WHAT THE EXERCISE ASKS: What you produce should be every line from the data that includes "computer".

(Stored records)
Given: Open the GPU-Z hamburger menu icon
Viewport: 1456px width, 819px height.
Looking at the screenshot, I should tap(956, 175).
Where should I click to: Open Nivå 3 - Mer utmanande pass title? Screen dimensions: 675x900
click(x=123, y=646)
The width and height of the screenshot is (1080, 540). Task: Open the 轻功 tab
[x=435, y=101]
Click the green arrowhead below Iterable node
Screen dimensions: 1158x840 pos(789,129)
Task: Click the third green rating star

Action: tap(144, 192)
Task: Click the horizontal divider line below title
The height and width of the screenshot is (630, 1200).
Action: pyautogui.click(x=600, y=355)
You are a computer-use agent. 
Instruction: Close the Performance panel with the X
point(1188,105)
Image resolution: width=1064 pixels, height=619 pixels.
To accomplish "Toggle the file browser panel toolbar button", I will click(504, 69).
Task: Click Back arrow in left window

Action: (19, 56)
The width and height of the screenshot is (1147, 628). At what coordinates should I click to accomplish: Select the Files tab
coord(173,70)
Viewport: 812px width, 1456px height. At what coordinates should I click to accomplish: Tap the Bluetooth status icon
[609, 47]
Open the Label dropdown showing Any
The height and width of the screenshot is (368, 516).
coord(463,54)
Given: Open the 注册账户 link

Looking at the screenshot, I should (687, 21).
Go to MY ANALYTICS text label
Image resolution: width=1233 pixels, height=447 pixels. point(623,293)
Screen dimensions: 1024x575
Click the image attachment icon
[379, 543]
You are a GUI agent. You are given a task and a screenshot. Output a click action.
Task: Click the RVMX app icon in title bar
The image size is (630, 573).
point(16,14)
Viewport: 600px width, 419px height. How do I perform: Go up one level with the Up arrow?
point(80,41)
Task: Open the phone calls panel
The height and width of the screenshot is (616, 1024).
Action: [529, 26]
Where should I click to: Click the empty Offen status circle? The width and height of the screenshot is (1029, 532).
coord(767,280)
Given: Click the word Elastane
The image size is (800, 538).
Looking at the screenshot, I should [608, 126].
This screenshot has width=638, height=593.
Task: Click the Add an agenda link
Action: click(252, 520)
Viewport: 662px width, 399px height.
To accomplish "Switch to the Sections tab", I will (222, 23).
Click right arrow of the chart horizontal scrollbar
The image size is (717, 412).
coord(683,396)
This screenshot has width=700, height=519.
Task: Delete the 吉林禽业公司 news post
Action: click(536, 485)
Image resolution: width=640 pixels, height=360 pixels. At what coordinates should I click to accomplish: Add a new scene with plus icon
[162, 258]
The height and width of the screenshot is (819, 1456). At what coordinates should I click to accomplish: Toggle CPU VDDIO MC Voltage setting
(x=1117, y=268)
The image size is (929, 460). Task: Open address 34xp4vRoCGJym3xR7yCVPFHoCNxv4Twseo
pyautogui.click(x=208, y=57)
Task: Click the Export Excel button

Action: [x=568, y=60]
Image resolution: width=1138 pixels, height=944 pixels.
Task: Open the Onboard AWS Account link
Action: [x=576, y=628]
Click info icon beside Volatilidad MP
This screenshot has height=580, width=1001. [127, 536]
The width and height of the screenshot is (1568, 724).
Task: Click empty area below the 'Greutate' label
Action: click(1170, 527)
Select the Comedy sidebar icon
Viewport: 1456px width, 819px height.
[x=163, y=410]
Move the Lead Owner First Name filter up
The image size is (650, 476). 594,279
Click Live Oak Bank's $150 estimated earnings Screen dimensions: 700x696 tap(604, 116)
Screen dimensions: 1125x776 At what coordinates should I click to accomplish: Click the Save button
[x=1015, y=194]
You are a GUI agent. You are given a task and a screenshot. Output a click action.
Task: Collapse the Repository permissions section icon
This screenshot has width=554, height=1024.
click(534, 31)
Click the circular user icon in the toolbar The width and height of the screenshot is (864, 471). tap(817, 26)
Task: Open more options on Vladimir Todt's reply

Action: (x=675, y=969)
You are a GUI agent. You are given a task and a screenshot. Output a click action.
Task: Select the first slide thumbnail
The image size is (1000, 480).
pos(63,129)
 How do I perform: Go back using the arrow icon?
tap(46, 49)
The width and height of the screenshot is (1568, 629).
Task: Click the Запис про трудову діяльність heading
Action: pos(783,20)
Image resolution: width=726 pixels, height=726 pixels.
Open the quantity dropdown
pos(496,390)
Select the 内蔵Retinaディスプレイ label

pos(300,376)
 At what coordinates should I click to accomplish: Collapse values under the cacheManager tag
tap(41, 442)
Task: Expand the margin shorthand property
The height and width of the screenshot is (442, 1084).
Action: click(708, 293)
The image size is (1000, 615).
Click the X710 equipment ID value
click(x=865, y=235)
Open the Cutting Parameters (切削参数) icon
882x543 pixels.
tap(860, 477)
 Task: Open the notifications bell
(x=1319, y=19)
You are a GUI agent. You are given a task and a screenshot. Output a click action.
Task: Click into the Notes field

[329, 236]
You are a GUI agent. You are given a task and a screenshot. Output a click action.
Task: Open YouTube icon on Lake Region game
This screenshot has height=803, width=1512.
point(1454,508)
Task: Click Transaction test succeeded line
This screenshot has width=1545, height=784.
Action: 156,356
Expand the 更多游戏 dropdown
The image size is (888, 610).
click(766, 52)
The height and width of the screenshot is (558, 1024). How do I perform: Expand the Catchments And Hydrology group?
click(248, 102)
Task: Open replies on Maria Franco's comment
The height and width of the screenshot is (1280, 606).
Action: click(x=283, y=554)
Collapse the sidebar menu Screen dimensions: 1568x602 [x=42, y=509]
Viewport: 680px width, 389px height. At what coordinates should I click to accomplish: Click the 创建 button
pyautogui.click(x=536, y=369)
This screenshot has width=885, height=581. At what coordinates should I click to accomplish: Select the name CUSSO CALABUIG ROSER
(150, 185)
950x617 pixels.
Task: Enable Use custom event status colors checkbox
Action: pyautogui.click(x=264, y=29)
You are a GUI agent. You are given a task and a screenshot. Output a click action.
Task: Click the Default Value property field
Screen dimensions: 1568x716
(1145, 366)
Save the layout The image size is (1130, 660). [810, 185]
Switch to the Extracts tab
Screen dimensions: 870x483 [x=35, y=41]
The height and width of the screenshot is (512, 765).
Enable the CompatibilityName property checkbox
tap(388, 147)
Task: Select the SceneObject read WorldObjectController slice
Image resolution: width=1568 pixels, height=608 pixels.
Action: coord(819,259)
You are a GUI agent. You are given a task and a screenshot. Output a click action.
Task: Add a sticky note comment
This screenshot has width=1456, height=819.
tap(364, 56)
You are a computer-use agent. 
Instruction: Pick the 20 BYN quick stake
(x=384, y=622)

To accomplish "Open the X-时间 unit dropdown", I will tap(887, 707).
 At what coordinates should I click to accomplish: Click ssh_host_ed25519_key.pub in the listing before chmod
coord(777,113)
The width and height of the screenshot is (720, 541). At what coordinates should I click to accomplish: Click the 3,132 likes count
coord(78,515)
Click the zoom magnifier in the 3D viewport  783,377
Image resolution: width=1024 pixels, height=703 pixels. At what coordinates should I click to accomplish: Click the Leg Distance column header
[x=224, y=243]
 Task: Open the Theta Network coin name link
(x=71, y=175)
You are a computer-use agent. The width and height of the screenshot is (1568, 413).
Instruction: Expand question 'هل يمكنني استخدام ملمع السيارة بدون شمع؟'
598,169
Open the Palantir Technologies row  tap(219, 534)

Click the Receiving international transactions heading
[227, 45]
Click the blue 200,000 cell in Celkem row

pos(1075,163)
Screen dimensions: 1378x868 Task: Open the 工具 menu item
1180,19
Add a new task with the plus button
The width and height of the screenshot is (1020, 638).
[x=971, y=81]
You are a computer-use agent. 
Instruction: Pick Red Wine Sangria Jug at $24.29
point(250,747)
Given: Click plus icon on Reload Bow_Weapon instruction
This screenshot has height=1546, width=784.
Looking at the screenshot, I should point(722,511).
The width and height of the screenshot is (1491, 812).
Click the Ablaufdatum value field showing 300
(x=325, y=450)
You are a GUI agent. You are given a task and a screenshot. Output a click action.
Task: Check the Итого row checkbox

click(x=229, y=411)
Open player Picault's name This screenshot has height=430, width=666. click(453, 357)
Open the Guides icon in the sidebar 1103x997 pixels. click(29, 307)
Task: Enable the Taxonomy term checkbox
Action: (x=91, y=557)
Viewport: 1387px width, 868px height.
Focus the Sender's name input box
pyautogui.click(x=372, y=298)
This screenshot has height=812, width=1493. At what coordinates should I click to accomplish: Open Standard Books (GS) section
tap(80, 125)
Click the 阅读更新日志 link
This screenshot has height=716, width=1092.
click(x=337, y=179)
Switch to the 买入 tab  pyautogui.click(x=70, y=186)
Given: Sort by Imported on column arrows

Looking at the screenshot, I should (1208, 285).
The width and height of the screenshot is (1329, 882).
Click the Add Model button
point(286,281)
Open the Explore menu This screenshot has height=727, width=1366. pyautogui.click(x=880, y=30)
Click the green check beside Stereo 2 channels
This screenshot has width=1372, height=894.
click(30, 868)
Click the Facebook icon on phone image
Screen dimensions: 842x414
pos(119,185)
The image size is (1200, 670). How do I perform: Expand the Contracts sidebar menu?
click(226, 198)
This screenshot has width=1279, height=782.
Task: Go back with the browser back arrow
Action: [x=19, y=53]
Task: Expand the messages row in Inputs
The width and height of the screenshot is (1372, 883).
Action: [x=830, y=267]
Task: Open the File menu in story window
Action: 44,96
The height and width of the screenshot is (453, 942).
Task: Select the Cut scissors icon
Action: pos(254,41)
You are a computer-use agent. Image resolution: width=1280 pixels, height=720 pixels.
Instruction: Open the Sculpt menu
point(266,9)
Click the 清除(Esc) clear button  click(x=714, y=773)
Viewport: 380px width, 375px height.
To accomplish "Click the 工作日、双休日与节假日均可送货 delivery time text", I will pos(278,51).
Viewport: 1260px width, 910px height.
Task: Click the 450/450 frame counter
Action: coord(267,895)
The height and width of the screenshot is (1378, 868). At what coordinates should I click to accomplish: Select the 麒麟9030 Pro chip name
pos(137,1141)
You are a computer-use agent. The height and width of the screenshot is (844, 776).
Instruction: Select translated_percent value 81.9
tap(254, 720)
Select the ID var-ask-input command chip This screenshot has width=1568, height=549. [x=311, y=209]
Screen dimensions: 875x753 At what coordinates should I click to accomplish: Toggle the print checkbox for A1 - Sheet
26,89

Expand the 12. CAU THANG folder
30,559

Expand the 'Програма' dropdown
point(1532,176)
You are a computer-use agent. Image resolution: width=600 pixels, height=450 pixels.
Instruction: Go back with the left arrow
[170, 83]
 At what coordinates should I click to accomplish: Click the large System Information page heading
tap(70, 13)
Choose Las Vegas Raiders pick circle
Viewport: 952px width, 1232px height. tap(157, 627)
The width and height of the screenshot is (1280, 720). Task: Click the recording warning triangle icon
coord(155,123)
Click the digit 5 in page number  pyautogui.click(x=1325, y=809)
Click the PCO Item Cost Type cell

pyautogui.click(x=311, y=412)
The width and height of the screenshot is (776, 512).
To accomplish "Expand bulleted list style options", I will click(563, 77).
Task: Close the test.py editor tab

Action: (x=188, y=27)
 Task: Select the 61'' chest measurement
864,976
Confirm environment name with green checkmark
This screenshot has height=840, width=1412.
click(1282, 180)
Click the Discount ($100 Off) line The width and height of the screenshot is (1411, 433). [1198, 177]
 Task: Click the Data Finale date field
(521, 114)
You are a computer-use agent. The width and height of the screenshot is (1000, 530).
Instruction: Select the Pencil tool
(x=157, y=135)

EXERCISE OUTPUT:
You are a computer-use agent. 
You are a computer-use agent. 
You are a computer-use agent. The width and height of the screenshot is (1568, 413).
You are a computer-use agent. 
You are a computer-use agent. Image resolution: width=1280 pixels, height=720 pixels.
You are a computer-use agent. The height and width of the screenshot is (844, 776).
You are a computer-use agent. Image resolution: width=600 pixels, height=450 pixels.
You are a computer-use agent. The width and height of the screenshot is (1000, 530).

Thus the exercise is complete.